KR20020024723A - Barrier forming method for plasma display panel - Google Patents

Abstract

The present invention relates to a method for forming a partition for PDP. The partition wall forming method according to the present invention comprises the steps of linearly forming a groove for partition wall formation on an upper surface of a mold having a plane; Transferring a silicon rubber to an upper surface of the mold having the groove to form a first silicon rubber mold having a corresponding groove; And pressing the first silicon rubber mold onto the lower plate glass coated with a predetermined thickness of glass space to form a partition wall on the lower plate glass. By forming the partition wall on the bottom plate grass using the silicon rubber mold obtained by the mold, it is possible to expect the advantage that the partition wall can be formed more easily and the partition wall can be formed while following the bending of the bottom plate grass.

Description

Barrier forming method for plasma display panel

The present invention relates to a partition wall forming method of a plasma display panel (hereinafter referred to as PDP), and more particularly, to a partition wall forming method configured to form a partition wall on a lower plate glass of a PDP using a mold. It is about.

PDP is the next generation display device, which is expected to be widely used in the future display field following the existing CRTs and LCDs due to the excellent quality of the displayed image itself.

Looking at the function of the schematic PDP, a constant discharge space is formed between the upper plate and the lower plate glass, and the discharge gas is filled in the discharge space. A discharge electrode is used to generate a discharge in such a discharge space and excites a fluorescent layer applied to one side of the discharge space therein to form an image that can be recognized by a person.

In order to form a discharge space, partition walls are formed on the bottom glass. Such a partition wall has a function of electrically and optically preventing mutual interference with adjacent portions while forming a discharge space between the upper and lower plate glass.

Such a partitioning method is currently being formed using various methods such as screen printing, sandblasting, photosensitive glass, and the like. However, the conventional method for forming the partition wall as described above is that the process is very complicated and requires precision, which is undesirable in terms of production cost and productivity.

An object of the present invention is to provide a simpler and more productive method for forming partition walls of PDP.

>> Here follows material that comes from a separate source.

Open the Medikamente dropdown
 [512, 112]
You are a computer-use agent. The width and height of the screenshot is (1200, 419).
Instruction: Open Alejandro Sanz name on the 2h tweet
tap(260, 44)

Another object of the present invention is to provide a partition wall forming method capable of forming a uniform partition wall regardless of the flatness and bending of the bottom plate grass while ensuring releasability with the bottom plate grass.

1 is a cross-sectional view of a general dicing saw blade.

2 is an exemplary view showing a state in which a dicing saw processes a mold.

Figure 3a is a perspective view of the mold completed according to the first embodiment of the present invention.

Figure 3b is a perspective view of the mold completed by the second embodiment of the present invention.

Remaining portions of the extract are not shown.